What will be the impact of Trump’s tariffs on American shares and semiconductor industry?

Bloomberg Intelligence’s chief strategic stock analyst, Gina Martin Adams, believes that US multinational companies are likely to suffer from those announced yesterday Saturday (1.2.2025) o , with estimates of the global operating profit margin likely to be hit. “Customs may have an even greater impact on fundamental sizes this time, since they are likely to be more extreme and target a wider set of goods,” comments BI analyst. “American companies will not avoid the highest cost.

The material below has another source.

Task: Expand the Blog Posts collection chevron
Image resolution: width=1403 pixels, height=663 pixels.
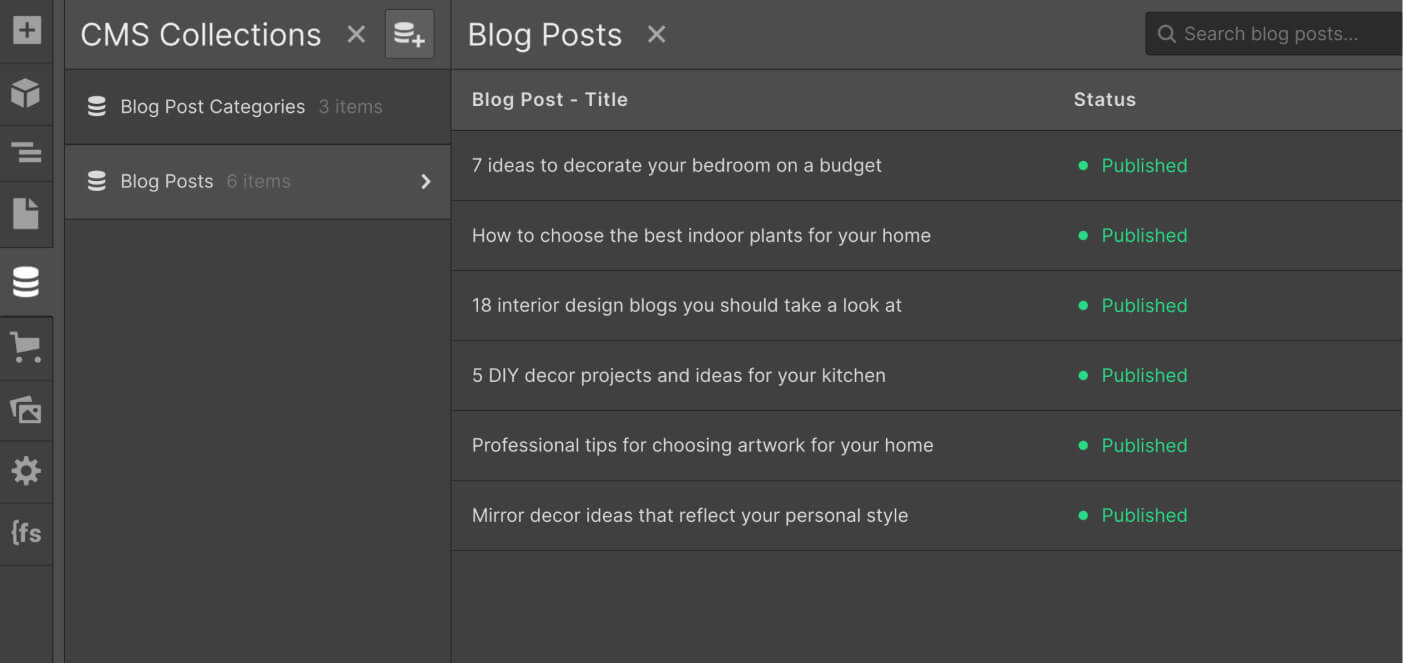Action: coord(426,181)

From the time Donald Trump imposed the first series of duties on imports of washing machines and solar panels in January 2018 until the time the first series of duties on aluminium and steel were abolished by Canada and Mexico, forecasts for the future 12-month operating profit margin were reduced overall by 70 basis points, both within and outside the US.” CORVERSE BI analysts note that tariffs strike just as markets were still assessing DeepSeek’s news, which questioned the position on artificial intelligence that had helped the US become the world stock market with the best performance in 2024. “The prospects for US profits rely much more on AI-related companies than other developed and emerging markets together – making any slowing down particularly worrying,” is noted. “And while real US GDP growth remains close to historical averages, while other developed economies slow down, wider economic indicators suggest the US is only marginally in a better position ahead of 2025”. European chip manufacturers, such as Infineon and NXP, may see deeper and longer downward cycles if tariffs in Canada and Mexico hit the North American car industry, Bloomberg Intelligence analyst for the chip industry, Ken Hui says. China’s duties add further pressure as they could directly cause stocks to be removed in the supply chain, with the possibility of a global recession in semiconductor demand similar to the 2nd half of 2018.